Document excerpt —
###
Secondly, it is urged that the court erred in excusing certain jurors for cause. The argument here is bi-fold, that three of the 21 jurors excused by the court because of *100opposition to the death penalty should not have been excused for cause under the precepts announced in Witherspoon v. Illinois, 391 U.S. 510 (1968) and in Boulden v. Holman, 394 U.S. 478 (1969), and that other jurors were improperly excused because of relational ties to a secretary of the prosecuting attorney. First, appellants earnestly submit that jurors Harold Scroggins, Jo Ann Everett and James Moore did not demonstrate fixed opposition to the death penalty and, therefore, their dismissal by the court was not in keeping with Witherspoon, where it is held that conscientious or religious scruples against the death penalty are not disqualifying; a juror must indicate that he will automatically vote against it under any circumstances. We find these jurors gave a clear indication that they would not vote for death whatever the circumstances. It is true that all were in some respects ambivalent in their responses, depending on how the question was phrased, however, in the end all three came short of meeting the test oí Witherspoon and Boulden, that in spite of conscientious scruples against capital punishment they would consider and even impose the death penalty depending on the circumstances. Appellants point out that each of the three expressed a willingness to “consider” death as a possible punishment and contend that this suffices. But all three qualified their responses by saying that they would not vote for the death penalty notwithstanding their willingness to consider it. To say that one would consider the death penalty but would not vote for it is nothing more than a play on words and fails the test of Witherspoon.

Appellants point to a “yes” answer by juror Everett when asked if she would consider both choices, life or death; but the question she was answering was expressly limited to whether she would merely “consider” the two options, as opposed to whether she could then vote on the basis of her consideration:

A: I could consider it but I could never vote for it.
Q: Well, I’m not asking you —I’m not asking you how you would vote at that time. I’m just saying would you consider it?
*101A: In other words, could I consider —
Q: — The two alternatives, you know, you have two choices. Would you give consideration to both of them and not put your mind blank on one or the other. We wouldn’t want you to go out and say, “My mind is made up for the death penalty only,” or “My mind is made up for the life.” We would want you to consider both choices if the Judge instructed you in that way. Could you do that?
###
[Dataset entries]

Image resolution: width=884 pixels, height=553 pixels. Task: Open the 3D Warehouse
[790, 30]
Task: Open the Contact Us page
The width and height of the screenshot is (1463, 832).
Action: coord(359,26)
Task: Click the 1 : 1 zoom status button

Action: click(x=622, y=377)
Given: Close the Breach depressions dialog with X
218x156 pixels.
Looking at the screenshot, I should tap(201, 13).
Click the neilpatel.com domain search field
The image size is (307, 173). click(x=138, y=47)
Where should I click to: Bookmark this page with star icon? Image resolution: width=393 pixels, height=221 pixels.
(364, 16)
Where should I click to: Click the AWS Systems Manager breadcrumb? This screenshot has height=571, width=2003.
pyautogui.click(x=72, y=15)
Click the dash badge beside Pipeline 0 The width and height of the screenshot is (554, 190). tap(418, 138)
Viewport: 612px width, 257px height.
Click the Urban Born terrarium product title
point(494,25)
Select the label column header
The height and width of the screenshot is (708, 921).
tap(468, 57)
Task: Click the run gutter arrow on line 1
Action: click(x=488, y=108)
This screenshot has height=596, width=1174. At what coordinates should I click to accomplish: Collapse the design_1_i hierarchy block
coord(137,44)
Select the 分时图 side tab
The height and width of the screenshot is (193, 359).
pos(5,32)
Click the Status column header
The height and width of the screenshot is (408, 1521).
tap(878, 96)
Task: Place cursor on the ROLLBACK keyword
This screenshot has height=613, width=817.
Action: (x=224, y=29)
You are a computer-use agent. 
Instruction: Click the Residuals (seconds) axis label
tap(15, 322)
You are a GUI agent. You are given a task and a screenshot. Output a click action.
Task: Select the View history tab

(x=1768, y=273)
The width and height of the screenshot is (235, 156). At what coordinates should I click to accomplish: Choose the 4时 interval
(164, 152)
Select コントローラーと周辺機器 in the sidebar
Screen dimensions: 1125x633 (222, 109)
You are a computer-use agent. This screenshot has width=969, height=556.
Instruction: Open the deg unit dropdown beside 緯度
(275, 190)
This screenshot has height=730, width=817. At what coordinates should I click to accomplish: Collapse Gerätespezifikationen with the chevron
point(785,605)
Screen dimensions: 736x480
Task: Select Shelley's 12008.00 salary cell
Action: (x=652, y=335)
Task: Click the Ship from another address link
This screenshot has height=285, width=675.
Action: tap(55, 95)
###
Copy the passage from the court opinion starting with "A: I could consider" and going on through "you consider it?". The lines above are separate material and have no connection to the court opinion.

A: I could consider it but I could never vote for it.
Q: Well, I’m not asking you —I’m not asking you how you would vote at that time. I’m just saying would you consider it?